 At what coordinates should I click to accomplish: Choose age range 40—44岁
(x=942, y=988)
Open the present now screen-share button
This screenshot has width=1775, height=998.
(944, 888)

########

Exercise:
Each of the lines above must appear again, unchanged.

Written reply:
 At what coordinates should I click to accomplish: Choose age range 40—44岁
(x=942, y=988)
Open the present now screen-share button
This screenshot has width=1775, height=998.
(944, 888)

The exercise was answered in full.